[XeTeX] Ligatures and searching in PDFs

Thu Jun 10 20:01:33 CEST 2010

On Thu, Jun 10, 2010 at 06:26:12PM +0100, Gareth Hughes wrote:
> David J. Perry wrote:
> > I am curious; are you using standard Unicode Syriac fonts?  In such
> > fonts, there is no need for, nor should there be, PUA assignments for
> > the joined shapes.  (And any font whose maker puts joined shapes
> > "somewhere that's going to spare" needs to go back to Unicode 101 and
> > learn some good practices.  There is no such place in Unicode and
> > putting one's private characters in codepoints marked reserved or used
> > for other scripts is really bad.)  I just looked at the Estrangelo
> > Edessa font and it (correctly) has no PUA assignments for other than the
> > isolated shapes.  (If you are using older fonts, created before Syriac
> > was supported in Unicode, of course there will be all sorts of
> > nonstandard things.  But we can't use those to judge whether XeTeX is
> > doing the right thing.)
> > 
> > Another fundamental question is whether Adobe even claims that rtl or
> > mixed directional text can be searched or copied correctly from a PDF. 
> > I did some googling on RTL support in PDFs and didn't really find an
> > answer.  But the overall support for RTL in PDF seems pretty spotty,
> > which is perhaps not surprising given Adobe's track record with RTL in
> > other products such as InDesign.  So the non-searchable PDFs may not be
> > the fault of XeTeX.  If you or anyone else knows the answer, please let
> > us know--I agree with you completely that it is an important issue.
> > 
> > David
> 
> Thanks, David.
> 
> In Estrangelo Edessa the joined glyphs are 'unmapped' (don't have
> Unicode code points). So, is it that they are unmapped that makes them
> unsearchable or that PDFs baulk at RTL scripts?
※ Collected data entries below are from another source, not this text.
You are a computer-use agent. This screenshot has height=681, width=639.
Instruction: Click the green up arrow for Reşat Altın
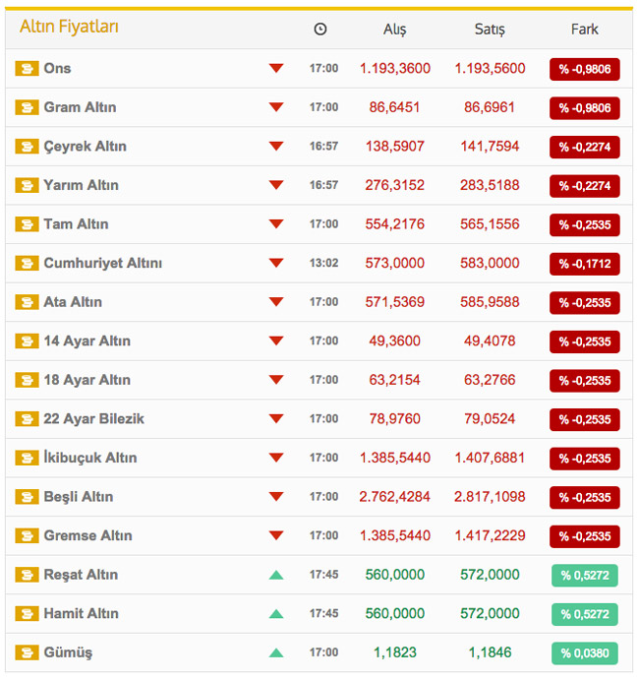click(x=276, y=575)
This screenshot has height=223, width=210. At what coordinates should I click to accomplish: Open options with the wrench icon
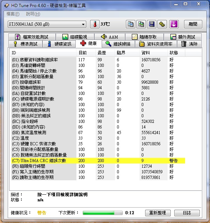click(x=162, y=24)
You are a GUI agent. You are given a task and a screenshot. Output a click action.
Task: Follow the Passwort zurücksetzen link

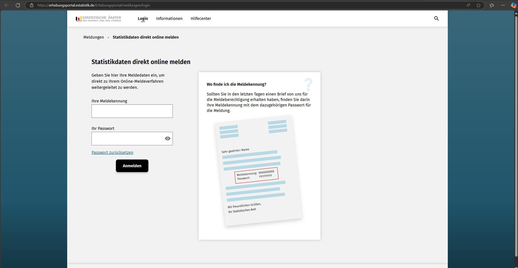[112, 152]
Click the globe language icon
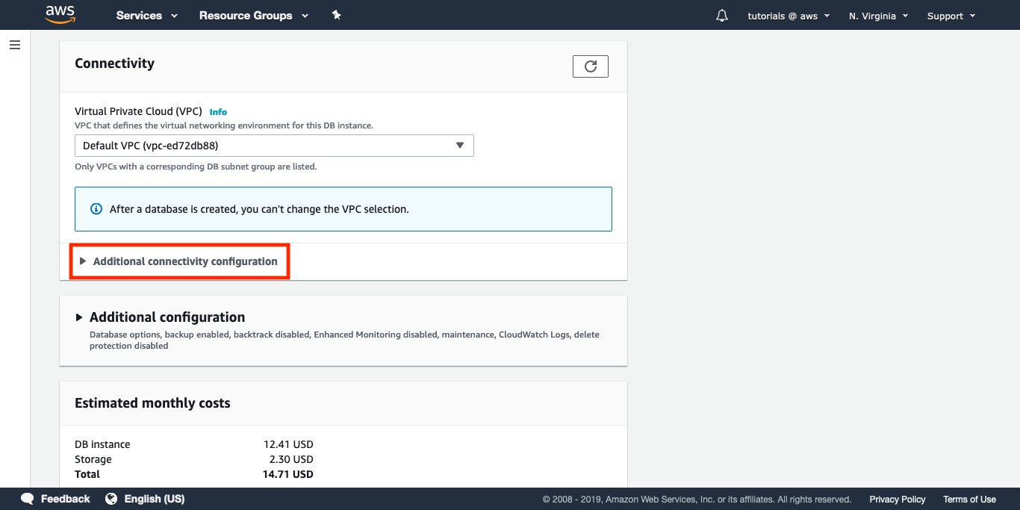The image size is (1020, 510). point(111,499)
Some Latin ligatures
> have Unicode code points at U+FB00-6. The Unicode blocks Arabic
> Presentation Forms-A and -B provide the joined forms for Arabic-based
> scripts, so it can be searched and copied from a PDF (although when
> pasted I get the isolated forms separated by spaces, which is still
> better than copying the raw joining glyphs). This would suggest that a
> similar thing would be possible for Syriac too, but, like a 'Th'
> ligature, would we need to have explicit Unicode code points for
> these to work properly? For starters, how much is possible within XeTeX,
> and how much would require mass lobbying of Adobe or the Unicode
> Consortium to make it work?

No way, Unicode explicitly states that they will not encode any
new ligatures or presentation forms. All such glyphs in Unicode were
included for round compatibility with older encodings, and their use in
new texts is highly discouraged. Arabic presentation forms don't make
searching or extracting Arabic text any better, actually, neither the
Latin f ligature. Adobe reader, IIRC, have some heuristics to guess the
code point from glyph name, so it is highly encouraged to name such
glyphs in a way it recognizes. For example, a glyph named i.sc will
be copied as regular lower case i, and a glyph named f_f_i will give the
sequence ffi etc. but I don't recall the exact details offhand. This
seems to be implemented for Latin script only, and as far as my
experience goes, there is no PDF generator or reader that
generates/retrieves full Arabic text into/from PDFs.

It might be possible to coerce LuaTeX to generate ActualText tags by
some node list processing magic, but I don't have a clear picture of how
such implementation would look, yet.

Regards,
 Khaled

-- 
 Khaled Hosny
 Arabic localiser and member of Arabeyes.org team
 Free font developer